* Records for the exercise:
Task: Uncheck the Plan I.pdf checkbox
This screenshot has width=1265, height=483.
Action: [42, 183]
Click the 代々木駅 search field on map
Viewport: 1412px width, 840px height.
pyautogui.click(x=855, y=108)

* Your task:
Could you rewrite the records with "checkbox" changed to "check box" and everything else kept the same?

* Correct answer:
Task: Uncheck the Plan I.pdf check box
This screenshot has width=1265, height=483.
Action: [42, 183]
Click the 代々木駅 search field on map
Viewport: 1412px width, 840px height.
pyautogui.click(x=855, y=108)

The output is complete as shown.